• **WHAT YOU WILL DO**:
All the entries, exactly as they read, must be written out again.

(Stored items)
• • • • • • •

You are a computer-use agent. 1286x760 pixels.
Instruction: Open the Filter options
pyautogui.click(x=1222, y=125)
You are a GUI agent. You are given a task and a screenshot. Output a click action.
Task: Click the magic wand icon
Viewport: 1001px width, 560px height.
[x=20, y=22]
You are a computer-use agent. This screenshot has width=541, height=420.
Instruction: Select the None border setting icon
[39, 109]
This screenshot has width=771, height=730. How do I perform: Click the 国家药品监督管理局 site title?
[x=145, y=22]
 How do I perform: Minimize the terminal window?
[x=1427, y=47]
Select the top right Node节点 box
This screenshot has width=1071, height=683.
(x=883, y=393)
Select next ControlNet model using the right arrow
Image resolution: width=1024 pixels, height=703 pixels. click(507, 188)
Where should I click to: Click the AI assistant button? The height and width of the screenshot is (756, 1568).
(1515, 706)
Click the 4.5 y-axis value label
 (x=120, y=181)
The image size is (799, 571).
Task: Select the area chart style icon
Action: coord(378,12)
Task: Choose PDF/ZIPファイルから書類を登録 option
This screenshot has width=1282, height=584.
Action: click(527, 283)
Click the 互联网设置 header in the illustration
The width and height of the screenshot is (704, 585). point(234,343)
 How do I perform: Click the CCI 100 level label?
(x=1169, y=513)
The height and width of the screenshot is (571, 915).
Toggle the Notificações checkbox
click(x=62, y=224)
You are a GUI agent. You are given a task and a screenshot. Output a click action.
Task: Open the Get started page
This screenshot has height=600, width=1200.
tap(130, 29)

• • • • • • •

• **YOUR RESPONSE**:
You are a computer-use agent. 1286x760 pixels.
Instruction: Open the Filter options
pyautogui.click(x=1222, y=125)
You are a GUI agent. You are given a task and a screenshot. Output a click action.
Task: Click the magic wand icon
Viewport: 1001px width, 560px height.
[x=20, y=22]
You are a computer-use agent. This screenshot has width=541, height=420.
Instruction: Select the None border setting icon
[39, 109]
This screenshot has width=771, height=730. How do I perform: Click the 国家药品监督管理局 site title?
[x=145, y=22]
 How do I perform: Minimize the terminal window?
[x=1427, y=47]
Select the top right Node节点 box
This screenshot has width=1071, height=683.
(x=883, y=393)
Select next ControlNet model using the right arrow
Image resolution: width=1024 pixels, height=703 pixels. click(507, 188)
Where should I click to: Click the AI assistant button? The height and width of the screenshot is (756, 1568).
(1515, 706)
Click the 4.5 y-axis value label
 (x=120, y=181)
The image size is (799, 571).
Task: Select the area chart style icon
Action: coord(378,12)
Task: Choose PDF/ZIPファイルから書類を登録 option
This screenshot has width=1282, height=584.
Action: click(527, 283)
Click the 互联网设置 header in the illustration
The width and height of the screenshot is (704, 585). point(234,343)
 How do I perform: Click the CCI 100 level label?
(x=1169, y=513)
The height and width of the screenshot is (571, 915).
Toggle the Notificações checkbox
click(x=62, y=224)
You are a GUI agent. You are given a task and a screenshot. Output a click action.
Task: Open the Get started page
This screenshot has height=600, width=1200.
tap(130, 29)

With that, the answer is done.